Letters of C. G. Jung: Volume 2, 1951-1961
To Linda Veladini
Dear Fraulein Veladini, 25 April 1952
I would gladly corroborate your interesting observations if I were in a position to do so.
But I lack the necessary experience in this specialized field.
In my practice I have had only one case of infantile paralysis.
It was that of a young man, who fell ill with severe poliomyelitis at the age of 4.
He still remembered an impressive dream he had shortly before the onset of the illness.
He dreamt he was sitting at his mother’s feet, playing with some toy or other.
Suddenly a wasp flew out of the mother, which stung him, and immediately he felt his whole body poisoned and awoke in terror.
I knew the patient’s mother and she was a very domineering personality and a burden to her children.
An elder brother of the patient had a formidable mother complex which overshadowed his later life.
The situation was entirely in keeping with your view that the suppression of the child’s individuality under the parental influence can at least be a psychic precondition for a paralytic illness.
However, we do not have sufficient documentary evidence at present to conclude that infantile paralysis is psychogenic.
We only know that certain psychic disturbances cause a lowering of the body’s resistance and hence a proneness to infections.
We know this quite definitely in the case of tonsilitis, and in the case of tuberculosis there is at least a well-founded suspicion.

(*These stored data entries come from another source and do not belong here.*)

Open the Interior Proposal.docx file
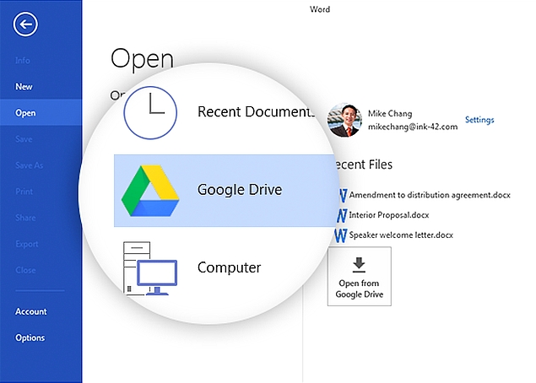This screenshot has width=536, height=383. 388,215
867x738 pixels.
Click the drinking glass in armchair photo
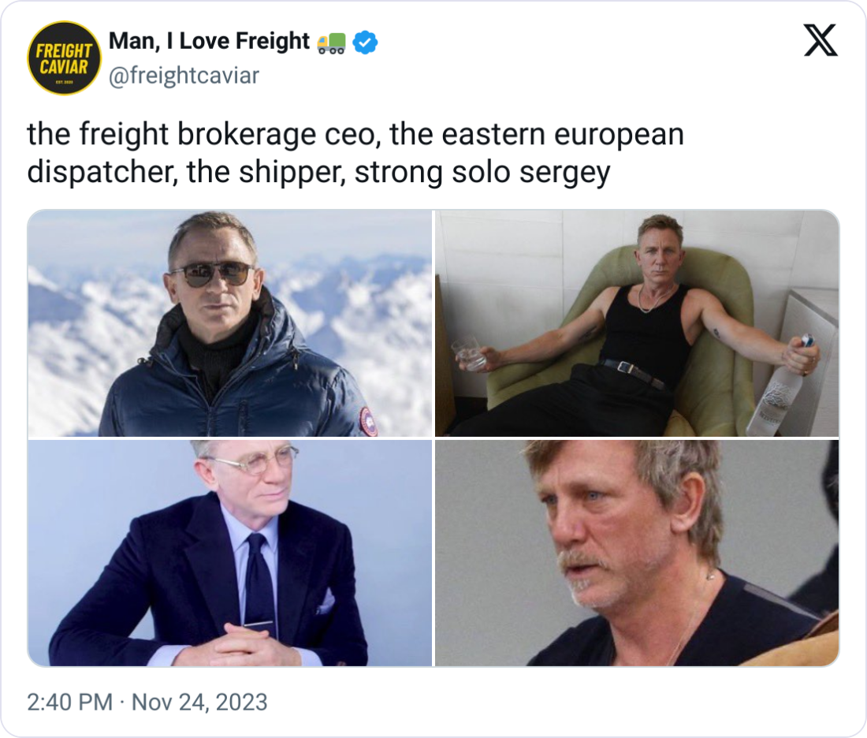click(x=469, y=354)
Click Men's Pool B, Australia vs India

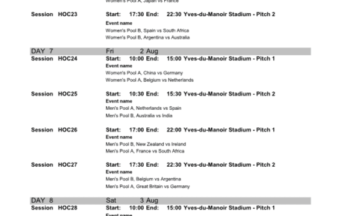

I have treated several cases of chronic pulmonary tuberculosis for psychic disturbances and observed, coincidentally so
to speak, a complete cure of the tuberculosis without specialist treatment.
For this reason I have long advocated that sanatoria for consumptives be staffed with psychologically trained doctors because these places positively swarm with neuroses.
At all events, psychic treatment would give substantial support to the specific treatment of tuberculosis.
Hoping that these remarks may be of some service to you,
I remain,
Yours sincerely,
C.G. Jung ~Carl Jung, Letters Vol. II, Pages 57-58.